Task description
Copy all lines below containing "agent".

Dataset
☆ ☆ ☆ ☆ ☆
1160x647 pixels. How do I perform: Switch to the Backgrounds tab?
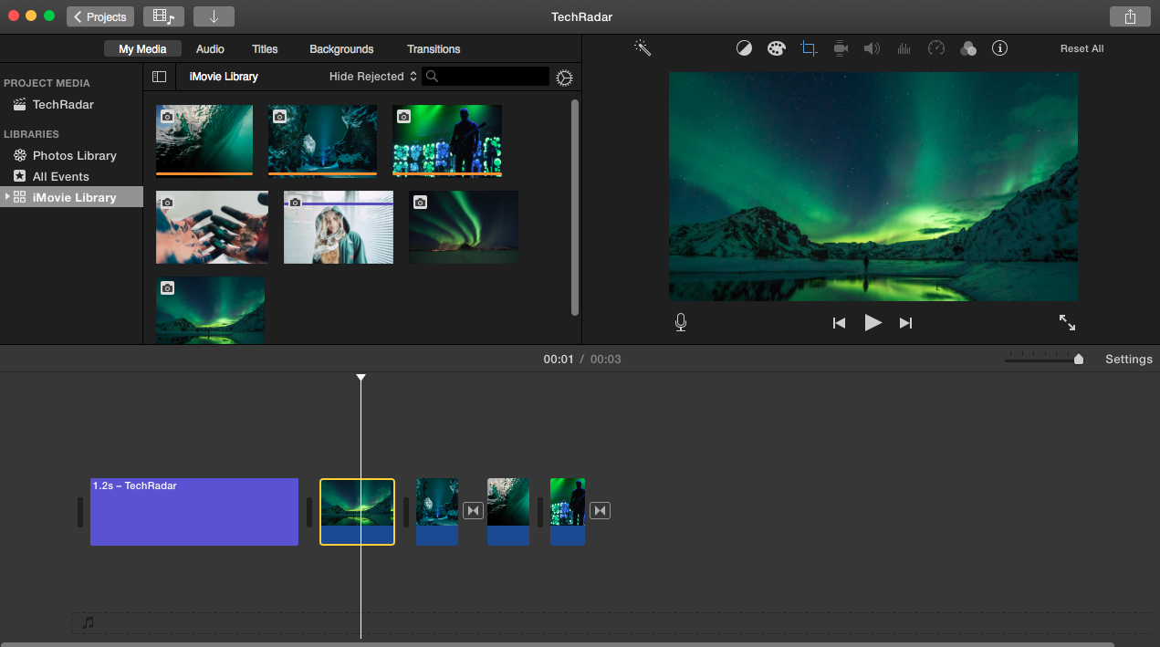click(x=341, y=49)
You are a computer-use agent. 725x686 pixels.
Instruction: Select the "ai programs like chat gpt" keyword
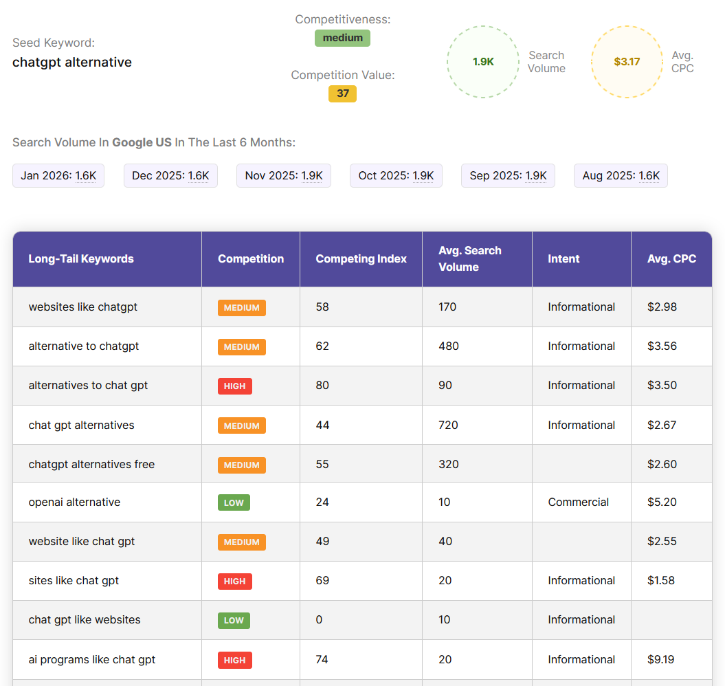[x=92, y=659]
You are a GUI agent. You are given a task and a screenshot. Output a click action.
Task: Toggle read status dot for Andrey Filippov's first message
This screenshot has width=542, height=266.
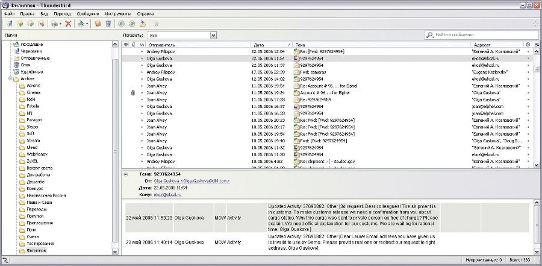(x=142, y=52)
☆ ☆ ☆ ☆ ☆
Answer below
You are a computer-use agent. 725x686 pixels.
You are a GUI agent. You are given a task and a screenshot. Output a click action.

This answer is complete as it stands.